Berdasarkan rancangan awal, realisasi dari pembelian kembali saham ini bakal dieksekusi secara bertahap dengan jangka waktu paling lama 12 bulan setelah mengantongi izin dari RUPS-LB.

Pihak manajemen KREN memaparkan bahwa volume saham yang ditargetkan untuk dibeli kembali dibatasi maksimal sebesar 10 persen dari total modal yang ditempatkan serta disetor penuh oleh perseroan. 

Alokasi anggaran yang disediakan untuk membiayai aksi korporasi tersebut dipatok menyentuh Rp50 miliar, di mana nominal ini sudah mencakup komponen biaya transaksi sekaligus komisi untuk perantara pedagang Efek.

Sumber pembiayaan untuk program buyback ini diklaim berasal sepenuhnya dari kas internal serta pemanfaatan dana berlebih, sehingga dipastikan tidak akan mengganggu kelancaran aktivitas operasional harian perusahaan. 

Jika menilik laporan keuangan pada Tahun Buku 2025, KREN tercatat mengantongi jumlah saham ditempatkan dan disetor penuh mencapai 18,21 miliar lembar.

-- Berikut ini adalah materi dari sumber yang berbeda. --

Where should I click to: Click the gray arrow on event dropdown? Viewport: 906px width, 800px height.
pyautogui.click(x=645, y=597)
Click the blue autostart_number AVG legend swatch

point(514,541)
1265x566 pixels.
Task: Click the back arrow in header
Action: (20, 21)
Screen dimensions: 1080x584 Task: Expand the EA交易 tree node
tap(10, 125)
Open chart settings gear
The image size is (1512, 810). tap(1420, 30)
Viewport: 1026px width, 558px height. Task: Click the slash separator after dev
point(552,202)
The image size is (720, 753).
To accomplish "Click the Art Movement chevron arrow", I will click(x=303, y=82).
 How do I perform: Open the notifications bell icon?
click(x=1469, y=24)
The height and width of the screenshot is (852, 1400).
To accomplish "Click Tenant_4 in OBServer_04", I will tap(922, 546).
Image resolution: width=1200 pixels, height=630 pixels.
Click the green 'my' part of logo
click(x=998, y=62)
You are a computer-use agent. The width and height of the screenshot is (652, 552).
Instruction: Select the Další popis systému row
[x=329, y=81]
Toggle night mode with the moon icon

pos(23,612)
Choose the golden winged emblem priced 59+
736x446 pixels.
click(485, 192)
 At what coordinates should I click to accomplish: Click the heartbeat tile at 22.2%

Sementara itu, porsi kepemilikan publik dengan persentase di bawah 5 persen berada di angka 13,05 miliar lembar saham atau sebanding dengan 71,64 persen.

Di samping itu, jajaran manajemen turut memberikan penjelasan bahwa posisi harga saham KREN saat ini dinilai masih belum mencerminkan potensi riil serta nilai pasar wajar dari perseroan. 

Sampai pada sesi penutupan perdagangan kemarin (21/5), saham dari perusahaan yang bergerak di sektor teknologi ini tertahan pada level 14, yang berarti telah mengalami penurunan performa atau melemah sebesar 30 persen sepanjang kurun waktu tiga bulan ke belakang.

Melalui program buyback ini, manajemen KREN menaruh harapan besar agar harga saham dapat terkoreksi naik menuju titik keseimbangan baru yang jauh lebih mencerminkan kondisi fundamental perseroan yang sebenarnya.

Pihak manajemen juga berpandangan bahwa implementasi aksi korporasi ini mampu menyalurkan sentimen positif kepada para pelaku pasar dan investor terkait optimisme serta keyakinan kokoh perseroan terhadap prospek fundamental bisnis KREN ke depan.